8. Accessibility / UX

  • Focus management when a modal preempts another — return focus to the trigger of whichever closes last.
  • Don't auto-dismiss a low-priority modal that was visible just because a higher one arrives — re-queue it.
  • Announce the new modal via the dialog ARIA roles (the dialog itself handles this — see [[build-a-modal-management-system]]).

Interview framing

"Wrap the modal store with a priority queue. open checks the current modal's priority: higher priority preempts (push current back into the queue, sorted), equal-or-lower queues. Dismiss promotes the next-highest queued modal to current. Make the policy (preempt vs stack on top) an option. Add dedupe, suppression during user flows, and expiry for low-priority items. The point is coordination — without it, every independent system opens its own modal and the user sees four unrelated dialogs at once."

Follow-up questions

  • Preempt vs stack — when do you choose each?
  • How do you prevent CRITICAL-modal abuse?
  • How does this integrate with the basic modal manager?
  • What's the right deduplication strategy?

Common mistakes

  • Showing every modal opened, regardless of context.
  • No re-queue when preempted — modal is lost.
  • Treating priority as a quality signal — everyone marks theirs HIGH.
  • Allowing low-priority modals to interrupt critical user flows.

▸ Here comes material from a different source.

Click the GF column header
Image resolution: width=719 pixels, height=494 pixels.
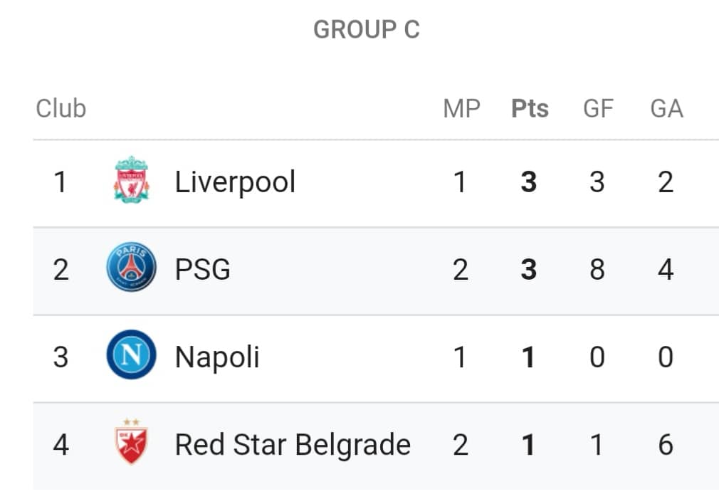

Performance considerations

  • Tiny queue; sort cost is negligible. Subscribe/unsubscribe correctly to avoid leaks.

Edge cases

  • Two CRITICAL modals open simultaneously.
  • Preemption mid-animation.
  • Page navigation with a queued modal (drop or persist?).
  • Stale queued modals (expire after N min).

Real-world examples

  • Onboarding tour, billing dunning, system-wide notifications, A/B-test prompts.

Senior engineer discussion

Seniors recognize this as a *coordination* problem (not a UI problem), establish clear priority semantics, choose preempt vs stack per caller, suppress non-critical modals during sensitive user flows, and log queueing behavior to detect modal spam in the wild.